I get it: the interview is edited. Professor Moss may have defended this point in brilliant points now consigned to the (digital) cutting floor. All I can do, however, is go off of what has been put out into the public sphere. Professor Moss bills herself as a public intellectual and so I do not fear raising a challenge to her in the blogosphere.

The lineaments of the narrative are pretty simple: a poor, afflicted, man named Lazarus lay at the gates of a wealthy, well-dressed man. The wealthy man "dressed in purple and fine linen" and "feasted sumptuously every day." Lazarus would have loved to have eaten the scraps from the man's table, but was given nothing. Lazarus dies and is taken to Abraham's bosom. The rich man dies - we all die sometime, after all - and goes to Hades.

The rich man cries out to Abraham, whom he can see, and begs him to "send Lazarus to dip the tip of his finger in water and cool my tongue." Abraham's response is instructive:
Child, remember that during your lifetime you received your good things, and Lazarus in like manner evil things; but now he is comforted here, and you are in agony. (Lk 16:25)
Our question, then, is simple: is Jesus condemning the man to hell for not selling his possessions, for being rich, or is it because he found himself able every day to walk over the body of the inconvenient fellow at his doorstep? Is he condemned because he is rich, because he eats well, or is it because he couldn't give a damn to love his neighbor? In Luke 11:25-37, it would seem that Jesus is more interested in making his audiences - who are themselves poor - attentive to their summons to be neighbor to others. The Samaritan is good, not because he "sold everything" but because he actually took the time to give a damn about the person in front of him.
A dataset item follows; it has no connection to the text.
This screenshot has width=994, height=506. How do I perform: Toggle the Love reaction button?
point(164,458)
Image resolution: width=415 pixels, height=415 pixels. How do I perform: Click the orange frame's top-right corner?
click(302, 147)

This parable, to my amateur mind, stands within the paraenetic tradition: Jesus is warning his listeners that their daily actions have consequences. Salvation doesn't come from singular heroic acts but through the daily asceticism of discipleship.
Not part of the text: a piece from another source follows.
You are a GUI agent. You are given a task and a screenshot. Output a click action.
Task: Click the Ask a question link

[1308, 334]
As I said on Saturday, and I say again, I simply do not see the evidence to support the claim that Jesus doesn't condemn the wealthy. If someone is condemned, resigned to his fate, it's actually fairly convenient: if I know the conclusion is predetermined, I've no reason to act any differently. If I know I'm going to get a "C" on a paper regardless of my effort, then why should I bother? Jesus was no fool in this: even skeptics can admit that he spun a good story. His point aims to shock his audience, to cause them to pause and reflect on their lives: "Am I like this rich man or do I take the time to care?"

When the Gospel begins to look more like Obamacare or a platform in the Republican party, I grow extraordinarily suspicious. Perhaps this is the seduction of either the present academy or popular media: we aim at saying sensational things in order to get our names out there. Watching a number of commentators on religion, I'm struck that the Jesus or faith they propound is more redolent of a political party than the Kingdom of God.
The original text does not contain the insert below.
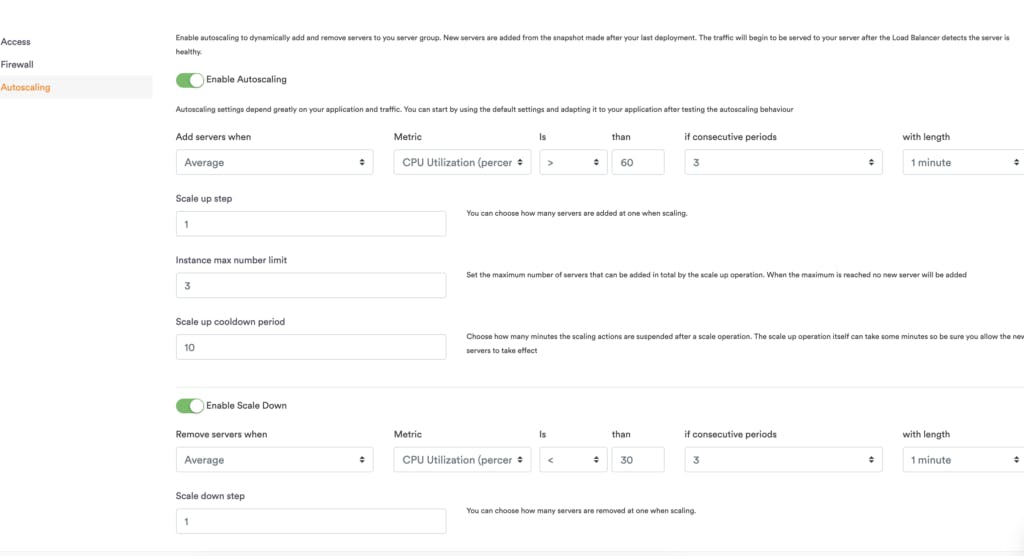This screenshot has height=556, width=1024.
Task: Click the scale-down threshold field showing 30
Action: 638,460
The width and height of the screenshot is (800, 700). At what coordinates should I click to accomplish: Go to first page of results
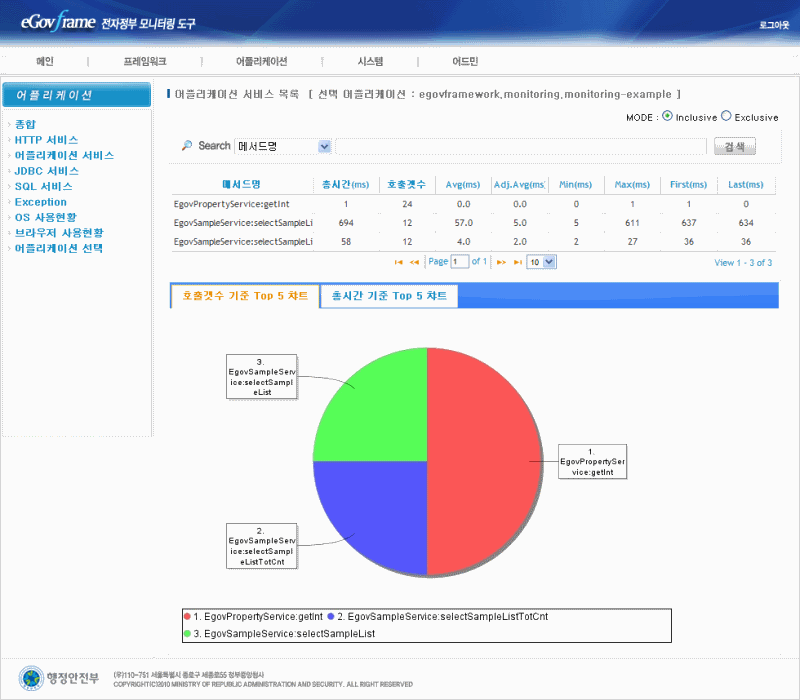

What George Tyrell wrote of Adolf von Harnack in 1910 could easily be applied to any number of popular figures offering commentary on Christianity today. Tyrell wrote, "The Christ that Harnack sees, looking back through nineteen centuries of Catholic darkness, is only the reflection of a Liberal Protestant face, seen at the bottom of a deep well."

Judging from the blogs, news reports, and popular media outlets, I must say: there are an awful lot of dark wells out there.